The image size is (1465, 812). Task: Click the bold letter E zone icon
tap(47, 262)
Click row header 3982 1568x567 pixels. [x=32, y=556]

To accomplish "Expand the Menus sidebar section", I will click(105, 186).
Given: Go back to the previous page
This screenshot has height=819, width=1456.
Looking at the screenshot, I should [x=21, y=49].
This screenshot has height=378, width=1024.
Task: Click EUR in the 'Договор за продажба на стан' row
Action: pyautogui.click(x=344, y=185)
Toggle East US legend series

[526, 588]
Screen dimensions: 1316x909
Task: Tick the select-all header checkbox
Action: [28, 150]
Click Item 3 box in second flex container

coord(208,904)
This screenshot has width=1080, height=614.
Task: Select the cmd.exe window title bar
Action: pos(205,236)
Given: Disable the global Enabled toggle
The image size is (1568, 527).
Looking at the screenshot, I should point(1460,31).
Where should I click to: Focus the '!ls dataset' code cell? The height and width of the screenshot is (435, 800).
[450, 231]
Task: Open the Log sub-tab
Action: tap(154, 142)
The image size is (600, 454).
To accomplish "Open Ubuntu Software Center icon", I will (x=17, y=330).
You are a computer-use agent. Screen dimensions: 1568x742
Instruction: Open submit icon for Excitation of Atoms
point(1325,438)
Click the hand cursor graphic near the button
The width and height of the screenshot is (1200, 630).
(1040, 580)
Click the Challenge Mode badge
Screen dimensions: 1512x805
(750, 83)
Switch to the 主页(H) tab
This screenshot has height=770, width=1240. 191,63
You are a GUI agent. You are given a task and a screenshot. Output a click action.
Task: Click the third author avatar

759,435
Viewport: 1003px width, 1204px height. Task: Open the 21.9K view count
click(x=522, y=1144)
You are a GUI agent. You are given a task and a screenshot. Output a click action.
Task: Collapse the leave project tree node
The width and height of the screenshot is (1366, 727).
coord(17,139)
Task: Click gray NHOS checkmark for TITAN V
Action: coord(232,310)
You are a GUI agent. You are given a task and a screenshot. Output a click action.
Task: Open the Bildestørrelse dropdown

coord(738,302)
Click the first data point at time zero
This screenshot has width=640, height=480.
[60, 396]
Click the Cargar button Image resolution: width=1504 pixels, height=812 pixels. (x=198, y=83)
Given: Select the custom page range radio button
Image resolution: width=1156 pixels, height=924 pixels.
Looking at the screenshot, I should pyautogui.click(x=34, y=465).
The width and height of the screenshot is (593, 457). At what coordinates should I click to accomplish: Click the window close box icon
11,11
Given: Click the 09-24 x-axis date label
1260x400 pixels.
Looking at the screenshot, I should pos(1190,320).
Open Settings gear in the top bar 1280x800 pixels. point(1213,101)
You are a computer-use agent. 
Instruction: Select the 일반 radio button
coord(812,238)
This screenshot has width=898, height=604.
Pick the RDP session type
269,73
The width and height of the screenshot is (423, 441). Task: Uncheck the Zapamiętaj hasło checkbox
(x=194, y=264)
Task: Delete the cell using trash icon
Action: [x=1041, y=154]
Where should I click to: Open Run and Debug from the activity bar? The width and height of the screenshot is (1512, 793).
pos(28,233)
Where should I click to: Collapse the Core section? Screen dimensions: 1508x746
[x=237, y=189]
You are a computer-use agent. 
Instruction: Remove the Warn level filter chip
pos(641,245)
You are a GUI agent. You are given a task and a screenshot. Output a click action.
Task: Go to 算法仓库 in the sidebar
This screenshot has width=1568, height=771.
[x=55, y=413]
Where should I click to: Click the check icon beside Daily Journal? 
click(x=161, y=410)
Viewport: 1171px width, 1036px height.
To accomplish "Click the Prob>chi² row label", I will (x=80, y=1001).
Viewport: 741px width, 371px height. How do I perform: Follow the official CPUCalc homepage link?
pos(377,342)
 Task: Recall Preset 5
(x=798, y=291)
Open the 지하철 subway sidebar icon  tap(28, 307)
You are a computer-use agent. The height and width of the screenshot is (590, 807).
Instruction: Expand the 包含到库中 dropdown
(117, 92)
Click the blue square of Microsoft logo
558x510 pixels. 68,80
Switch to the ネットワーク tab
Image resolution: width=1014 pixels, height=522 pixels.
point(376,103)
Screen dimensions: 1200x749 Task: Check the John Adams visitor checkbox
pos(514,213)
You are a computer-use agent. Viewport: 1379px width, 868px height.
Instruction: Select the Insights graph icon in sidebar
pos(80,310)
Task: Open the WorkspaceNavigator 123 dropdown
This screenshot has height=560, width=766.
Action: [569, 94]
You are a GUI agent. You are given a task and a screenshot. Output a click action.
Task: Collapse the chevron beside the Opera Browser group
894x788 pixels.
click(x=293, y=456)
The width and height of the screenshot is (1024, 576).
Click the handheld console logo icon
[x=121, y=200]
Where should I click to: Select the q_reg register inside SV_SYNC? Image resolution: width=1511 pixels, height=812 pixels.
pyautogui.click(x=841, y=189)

- What is required:
Quote the stretch of the records from the line containing "The width and height of the screenshot is (423, 441)." through the line containing "[x=121, y=200]", both ends included, reproducing every line without any change.

- Answer to the task:
The width and height of the screenshot is (423, 441). Task: Uncheck the Zapamiętaj hasło checkbox
(x=194, y=264)
Task: Delete the cell using trash icon
Action: [x=1041, y=154]
Where should I click to: Open Run and Debug from the activity bar? The width and height of the screenshot is (1512, 793).
pos(28,233)
Where should I click to: Collapse the Core section? Screen dimensions: 1508x746
[x=237, y=189]
You are a computer-use agent. 
Instruction: Remove the Warn level filter chip
pos(641,245)
You are a GUI agent. You are given a task and a screenshot. Output a click action.
Task: Go to 算法仓库 in the sidebar
This screenshot has width=1568, height=771.
[x=55, y=413]
Where should I click to: Click the check icon beside Daily Journal? 
click(x=161, y=410)
Viewport: 1171px width, 1036px height.
To accomplish "Click the Prob>chi² row label", I will (x=80, y=1001).
Viewport: 741px width, 371px height. How do I perform: Follow the official CPUCalc homepage link?
pos(377,342)
 Task: Recall Preset 5
(x=798, y=291)
Open the 지하철 subway sidebar icon  tap(28, 307)
You are a computer-use agent. The height and width of the screenshot is (590, 807).
Instruction: Expand the 包含到库中 dropdown
(117, 92)
Click the blue square of Microsoft logo
558x510 pixels. 68,80
Switch to the ネットワーク tab
Image resolution: width=1014 pixels, height=522 pixels.
point(376,103)
Screen dimensions: 1200x749 Task: Check the John Adams visitor checkbox
pos(514,213)
You are a computer-use agent. Viewport: 1379px width, 868px height.
Instruction: Select the Insights graph icon in sidebar
pos(80,310)
Task: Open the WorkspaceNavigator 123 dropdown
This screenshot has height=560, width=766.
Action: [569, 94]
You are a GUI agent. You are given a task and a screenshot. Output a click action.
Task: Collapse the chevron beside the Opera Browser group
894x788 pixels.
click(x=293, y=456)
The width and height of the screenshot is (1024, 576).
Click the handheld console logo icon
[x=121, y=200]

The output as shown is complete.